── INFORMATION PROVIDED

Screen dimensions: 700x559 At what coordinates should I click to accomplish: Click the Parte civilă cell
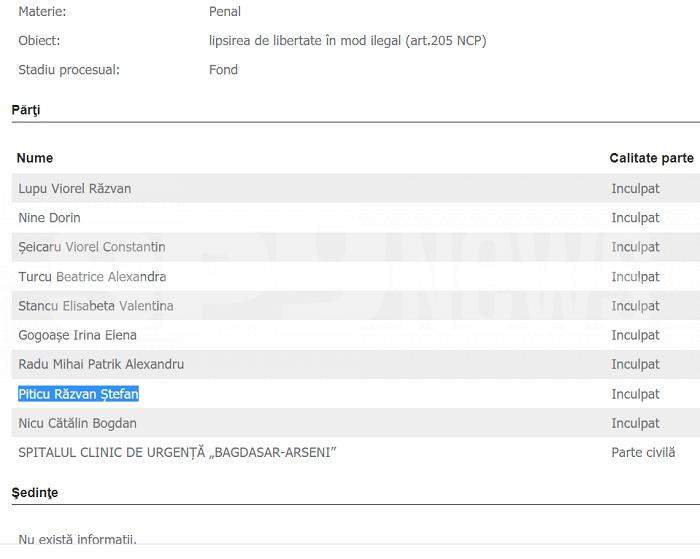(x=643, y=453)
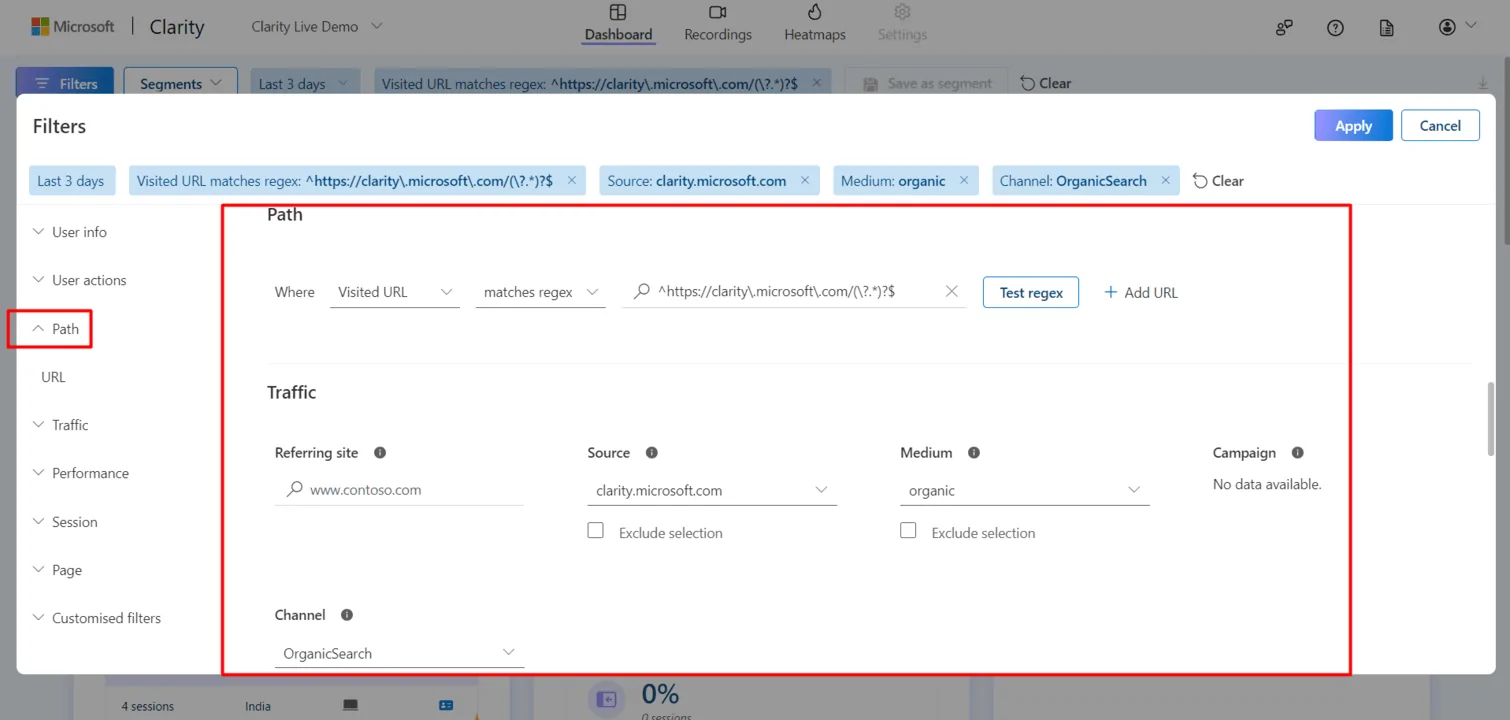Open the share/invite people icon
Image resolution: width=1510 pixels, height=720 pixels.
click(1284, 28)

────

Please reproduce each entry above word for word and keep the pictures out of the copy.

:: ANSWER SPACE ::
Screen dimensions: 700x559 At what coordinates should I click to accomplish: Click the Parte civilă cell
(x=643, y=453)
Open the share/invite people icon
Image resolution: width=1510 pixels, height=720 pixels.
click(1284, 28)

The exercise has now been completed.